At the heart of the DNR action and supporting opinions from the Wisconsin Department of Justice is a dispute regarding the DNR’s power to require the company to impose animal limits or groundwater monitoring. According to the DOJ, because terms such as “animal unit limit” or “offsite landspreading” do not appear in state water pollution statutes verbatim, the DNR doesn’t have the authority to require these kinds of limits or monitoring in industrial livestock operations’ pollution permits.

Yet the DNR is clearly required in state statutes to impose maximums on pollution discharges (in this case, manure spreading) or limit the sources of pollution (in this case, cows) when necessary to comply with basic federal and state laws intended to protect our state’s water quality.

“We disagree with the opinion of the DOJ on the authority of the DNR in using reasonable strategies to regulate industrial livestock operations’ waste,” said attorney Sarah Geers. “The DNR narrowly interprets state statutes in matters of the public’s welfare and interests in keeping our water resources clean. Yet the DNR broadly exercises its authority and disregards court decisions when it is in the interests of industry. This is not a legal problem. It is a problem of the influence of politics and industry over the execution of laws that protect the public from unmonitored and unlimited pollution in our water.”

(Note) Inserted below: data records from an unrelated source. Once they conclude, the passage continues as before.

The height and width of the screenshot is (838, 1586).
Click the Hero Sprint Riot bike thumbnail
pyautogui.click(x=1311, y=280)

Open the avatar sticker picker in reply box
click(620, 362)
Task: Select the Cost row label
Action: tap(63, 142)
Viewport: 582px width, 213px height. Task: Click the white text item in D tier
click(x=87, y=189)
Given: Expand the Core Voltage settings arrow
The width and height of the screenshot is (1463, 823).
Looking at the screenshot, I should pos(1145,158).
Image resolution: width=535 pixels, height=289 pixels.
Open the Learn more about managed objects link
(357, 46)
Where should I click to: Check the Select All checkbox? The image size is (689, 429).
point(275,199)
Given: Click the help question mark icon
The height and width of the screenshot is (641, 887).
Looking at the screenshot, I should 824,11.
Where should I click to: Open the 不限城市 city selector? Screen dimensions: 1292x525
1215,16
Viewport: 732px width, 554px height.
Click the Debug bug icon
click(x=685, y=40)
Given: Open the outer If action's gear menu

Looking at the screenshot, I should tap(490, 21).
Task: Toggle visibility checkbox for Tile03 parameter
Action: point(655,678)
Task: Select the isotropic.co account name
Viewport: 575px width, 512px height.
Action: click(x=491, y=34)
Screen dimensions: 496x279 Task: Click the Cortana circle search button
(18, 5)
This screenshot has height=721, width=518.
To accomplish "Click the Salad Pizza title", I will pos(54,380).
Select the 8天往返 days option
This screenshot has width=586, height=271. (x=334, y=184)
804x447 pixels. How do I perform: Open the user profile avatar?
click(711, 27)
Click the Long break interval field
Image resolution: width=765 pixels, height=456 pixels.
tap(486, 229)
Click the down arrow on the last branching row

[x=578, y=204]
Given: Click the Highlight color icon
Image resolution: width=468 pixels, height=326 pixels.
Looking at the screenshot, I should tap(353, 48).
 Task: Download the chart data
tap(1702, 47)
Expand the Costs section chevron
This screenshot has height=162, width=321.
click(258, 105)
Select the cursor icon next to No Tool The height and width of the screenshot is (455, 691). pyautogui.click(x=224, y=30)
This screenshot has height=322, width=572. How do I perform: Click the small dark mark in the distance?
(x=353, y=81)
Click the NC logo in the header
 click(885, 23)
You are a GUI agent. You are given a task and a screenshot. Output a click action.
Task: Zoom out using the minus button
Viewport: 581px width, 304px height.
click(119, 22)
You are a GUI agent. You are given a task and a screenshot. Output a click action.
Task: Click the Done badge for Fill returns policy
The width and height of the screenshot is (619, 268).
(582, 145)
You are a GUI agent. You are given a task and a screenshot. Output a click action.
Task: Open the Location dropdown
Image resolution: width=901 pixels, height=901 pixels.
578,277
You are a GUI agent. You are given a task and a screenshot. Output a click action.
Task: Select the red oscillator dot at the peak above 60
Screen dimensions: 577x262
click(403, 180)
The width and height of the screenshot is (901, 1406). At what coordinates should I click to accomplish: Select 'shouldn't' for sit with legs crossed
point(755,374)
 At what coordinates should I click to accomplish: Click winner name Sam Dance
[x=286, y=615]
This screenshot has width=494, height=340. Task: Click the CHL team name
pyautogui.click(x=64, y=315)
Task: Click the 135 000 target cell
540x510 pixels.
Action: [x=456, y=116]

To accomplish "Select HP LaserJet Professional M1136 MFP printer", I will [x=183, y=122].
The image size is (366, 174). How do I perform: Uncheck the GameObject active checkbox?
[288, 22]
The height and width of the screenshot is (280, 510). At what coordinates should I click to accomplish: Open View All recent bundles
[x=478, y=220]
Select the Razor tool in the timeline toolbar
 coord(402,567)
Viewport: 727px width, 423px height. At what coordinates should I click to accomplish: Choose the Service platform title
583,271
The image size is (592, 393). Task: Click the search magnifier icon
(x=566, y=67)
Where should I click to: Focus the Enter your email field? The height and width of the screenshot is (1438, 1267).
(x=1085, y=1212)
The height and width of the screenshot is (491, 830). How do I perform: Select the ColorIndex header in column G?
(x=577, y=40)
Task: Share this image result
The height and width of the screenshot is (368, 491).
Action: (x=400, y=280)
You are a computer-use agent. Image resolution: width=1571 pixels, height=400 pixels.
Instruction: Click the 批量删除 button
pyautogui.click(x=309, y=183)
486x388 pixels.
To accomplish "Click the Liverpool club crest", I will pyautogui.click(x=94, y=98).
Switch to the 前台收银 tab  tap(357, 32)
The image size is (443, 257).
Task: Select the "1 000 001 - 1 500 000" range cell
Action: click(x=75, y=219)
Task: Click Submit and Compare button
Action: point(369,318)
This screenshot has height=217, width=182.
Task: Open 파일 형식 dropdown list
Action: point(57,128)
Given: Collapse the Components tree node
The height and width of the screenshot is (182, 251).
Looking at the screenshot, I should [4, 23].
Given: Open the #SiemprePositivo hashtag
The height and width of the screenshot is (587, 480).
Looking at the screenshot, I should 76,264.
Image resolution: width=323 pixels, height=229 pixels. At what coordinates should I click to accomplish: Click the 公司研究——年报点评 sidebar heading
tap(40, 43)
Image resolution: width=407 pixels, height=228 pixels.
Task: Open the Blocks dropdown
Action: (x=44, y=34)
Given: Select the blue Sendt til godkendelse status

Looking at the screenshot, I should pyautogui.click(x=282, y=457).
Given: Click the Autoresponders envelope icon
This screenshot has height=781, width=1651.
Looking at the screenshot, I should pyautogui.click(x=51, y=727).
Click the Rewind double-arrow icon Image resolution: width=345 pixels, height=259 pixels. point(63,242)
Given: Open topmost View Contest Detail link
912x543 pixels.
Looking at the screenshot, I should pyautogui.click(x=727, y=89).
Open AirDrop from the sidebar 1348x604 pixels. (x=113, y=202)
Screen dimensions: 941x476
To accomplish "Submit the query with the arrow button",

The DNR’s delayed timeline for interpreting the October 2014 Administrative Law Judge’s opinion has left Kewaunee County residents waiting on resolution of an issue as basic and crucial as daily access to clean drinking water. The DNR hasn’t provided enough of a legal argument for its action and took nearly a year to flip-flop on its opinion of its own authority.

Ultimately, the DNR’s “final agency decision” isn’t really final. It punts the responsibility of fighting for agency accountability back to the citizens who would have to spend more time and money to dispute this legal question in court. The DNR’s change of position to disregard a court order and the DOJ’s opinion on the agency’s authority to do so do not have legal merit and Kewaunee County petitioners would have good cause to argue on appeal.